**SELECTED EXCERPT:**
>>>
The typical response to how college tuition has been regularly outpaced inflation is to call for increasing available financial aid. Leaving aside well-founded concerns that increased aid actually fuels rising tuition, there are other problems with this approach. Chief among them is the fact that most financial aid comes in the form of federally subsidized loans. Increased financial aid does not usually mean decreasing the cost of college; it means increasing the debt incurred by students.
As I’ve written before, American students and graduates now carry a collective $1 trillion in student loan debt, and black students hold a disproportionate amount. The rising number of people with bachelor’s degrees actually decreases their competitive value. In too many cases, individuals go deeply in debt for degrees that do little to make them more employable. The issue of rising debt goes beyond finances. Graduates facing large student loan balances delay marriage, home ownership and other stabilizing life decisions. Increased financial aid promises increase these problems.
Yet, some leaders have taken a different approach. Both Texas and Florida are trying to lower the actual cost of a four year degree without further burdening their taxpayers. Last year, Governor Perry and Governor Scott issued a challenge to their public university systems to make a bachelor’s degree available for $10,000 or less. Using a combination of online course work and other creative methods, 22 colleges between the two states have developed proposals to make this a reality. Majors were limited, but they included subjects like chemistry, information technology, mathematics and computer science.
<<<
**STATED TASK A:** Could you render the part of the listing that opens with the line containing "Gazette (456, 134)" and runs through the end of the listing as a JSON list of strings, one string per line, with that first line included, blank lines dropped, and the pictures left out?

Entries on target coordinates
>>>
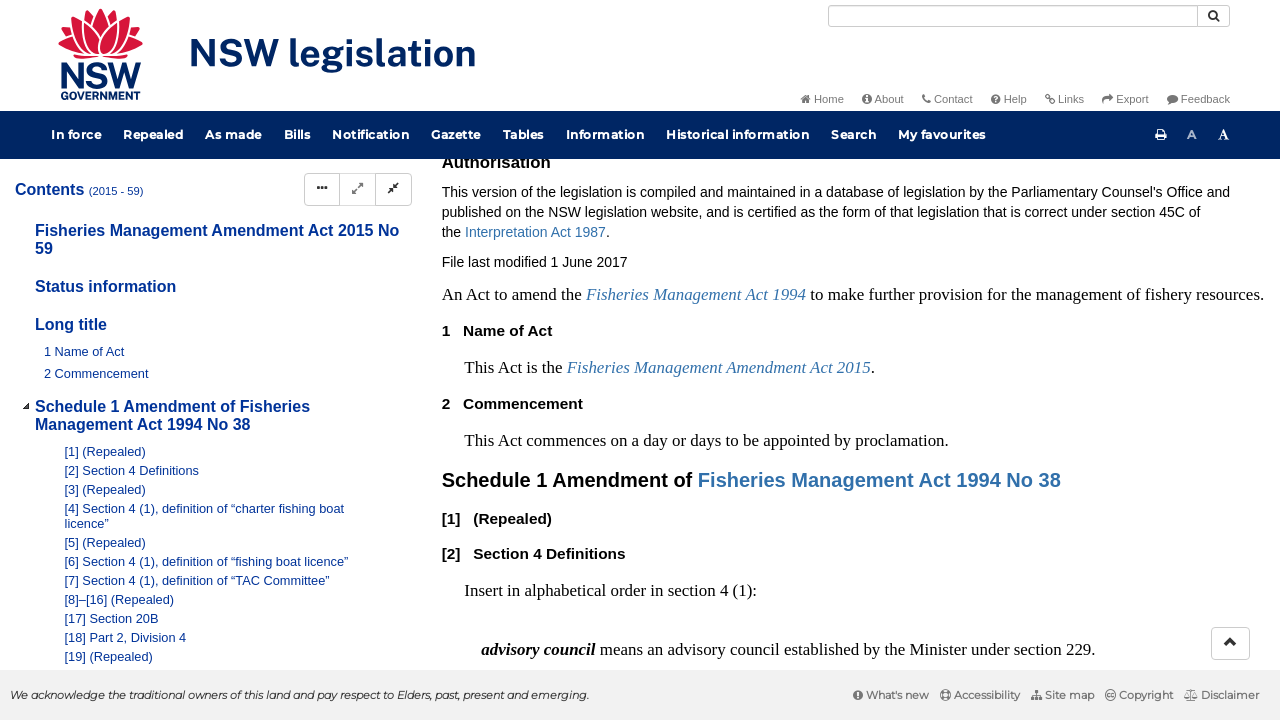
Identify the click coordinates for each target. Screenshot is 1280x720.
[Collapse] (393, 189)
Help (1009, 99)
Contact (947, 99)
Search (853, 134)
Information (605, 134)
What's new (891, 695)
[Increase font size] (1224, 135)
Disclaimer (1221, 695)
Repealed (153, 134)
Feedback (1198, 99)
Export (1125, 99)
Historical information (737, 134)
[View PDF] (1055, 226)
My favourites (942, 134)
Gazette (456, 134)
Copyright (1139, 695)
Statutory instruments (711, 192)
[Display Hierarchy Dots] (322, 189)
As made (233, 134)
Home (822, 99)
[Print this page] (1161, 135)
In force (76, 134)
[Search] (1013, 16)
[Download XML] (1129, 226)
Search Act (1151, 192)
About (883, 99)
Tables (523, 134)
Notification (370, 134)
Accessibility (980, 695)
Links (1064, 99)
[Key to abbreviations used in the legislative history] (1018, 226)
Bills (297, 134)
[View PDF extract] (1092, 226)
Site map (1062, 695)
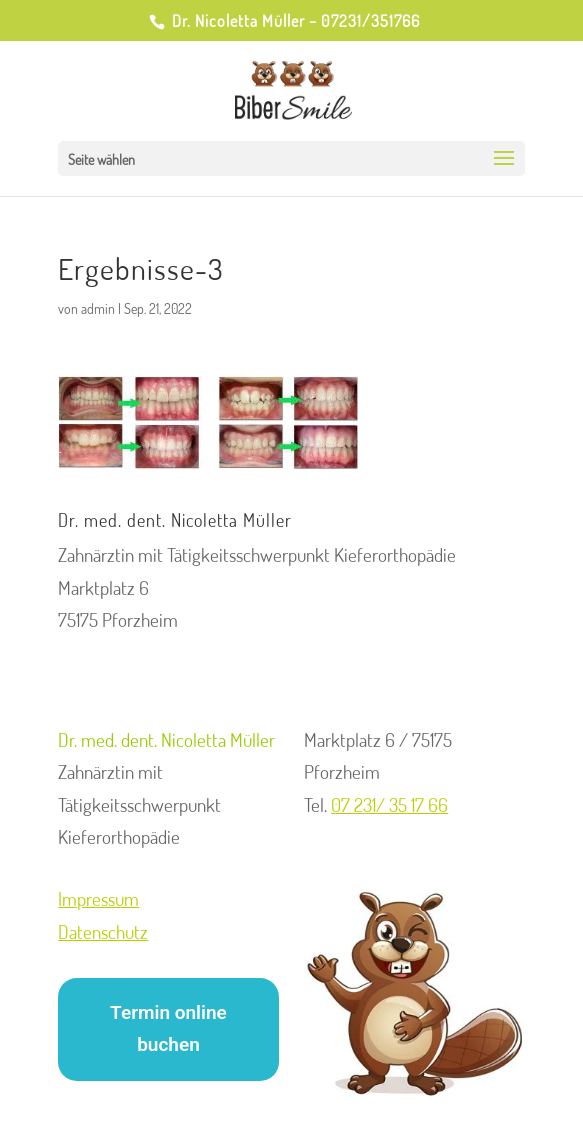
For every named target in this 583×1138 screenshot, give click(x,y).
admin (98, 308)
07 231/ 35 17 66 (389, 804)
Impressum (98, 898)
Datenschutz (103, 931)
<<<
**STATED TASK B:** Can you carry the piece on lowering the cost of a college degree forward from the point where it stops?

**TASK RESULT A:**
[
  "Gazette (456, 134)",
  "Copyright (1139, 695)",
  "Statutory instruments (711, 192)",
  "[Display Hierarchy Dots] (322, 189)",
  "As made (233, 134)",
  "Home (822, 99)",
  "[Print this page] (1161, 135)",
  "In force (76, 134)",
  "[Search] (1013, 16)",
  "[Download XML] (1129, 226)",
  "Search Act (1151, 192)",
  "About (883, 99)",
  "Tables (523, 134)",
  "Notification (370, 134)",
  "Accessibility (980, 695)",
  "Links (1064, 99)",
  "[Key to abbreviations used in the legislative history] (1018, 226)",
  "Bills (297, 134)",
  "[View PDF extract] (1092, 226)",
  "Site map (1062, 695)",
  "For every named target in this 583×1138 screenshot, give click(x,y).",
  "admin (98, 308)",
  "07 231/ 35 17 66 (389, 804)",
  "Impressum (98, 898)",
  "Datenschutz (103, 931)"
]

**TASK RESULT B:**
In the middle of Philadelphia, my colleague Reverend Herb Lusk’s People for People Institute offers students—typically single mothers and other disenfranchised individuals—the chance to earn an Eastern University associates’ or bachelor’s degree in Early Childhood Education, Business, and Communications. Tuition is kept very low, free childcare is provided during classes, and extra tutoring and support are available for students in need. Most importantly, these accredited degrees are offered in fields that lead to immediate employment with advancement possibilities.
Critics of these new approaches are worried about the decline in quality of education obtained in non-traditional ways. I am sympathetic to their concerns. However, any such objections need to be kept in perspective. I wrote last year about the high unemployment rate among graduates with Ph.D.’s in the sciences. Too many students are graduating from traditional colleges deeply in debt and then facing unemployment, or taking jobs for which they are over qualified. In fact, numbers recently released by the US Department of Labor show that 48% of college graduates are employed in positions that do not require a college degree.
College was once thought of as the passport to the middle class. Millions of poor and working class families sacrificed to put their children through college with the understanding that if they could just get that degree, the world would be open to them. Now college graduates are just as likely to be driving a cab, managing a retail store or waiting tables as working their way up the corporate ladder. There is nothing wrong with driving a cab, but it does not make good financial sense to go into debt for college if that is what you will end up doing.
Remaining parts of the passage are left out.